Torch- 11
The storm is howling outside.
The lot of us, a force about thirty to maybe fifty strong, sit in a well-sheltered cave tucked into the folds of what I now know to be 'mountains'. The stones here go on higher than the bounds of my imagination, and they're ragged, with little foliage outside save for a few shrubs. In the inside of the cave, bushy, moss-like plants flourish, keeping the walls warm. Iris and I have also donned tight chains, retrofitted with pearls, gems, and other trinkets. Iris scoffed as they affixed it to her neck, but we both felt the warmth and strength flood us. One of the Canira, whose blue eyes are tinged with purple, asked us, "See? Don't you feel better?" and flashed me the most sincere smile I'd ever seen.
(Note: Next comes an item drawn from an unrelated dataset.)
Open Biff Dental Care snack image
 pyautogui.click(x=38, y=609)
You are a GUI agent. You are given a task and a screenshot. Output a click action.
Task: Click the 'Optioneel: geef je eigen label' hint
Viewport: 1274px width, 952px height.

She sits with the others now, her back speckled with gemstones like small mountain ranges bursting from her flesh. Her ear is one of the few parts of her free of the crystals, so I've still no clue if she's Evelscan, Opphemrian, or that other continent... it started with a 'kay', didn't it?
Iris has hastily integrated into the group, not out of any genuine desire to socialize but rather to pry for information. "So, tell me. Who are these... 'Heaven's Arc' Sentients?" she asks. "I've heard 'heaven' in the Factory. Other beings were praying for it. They certainly weren't of your world."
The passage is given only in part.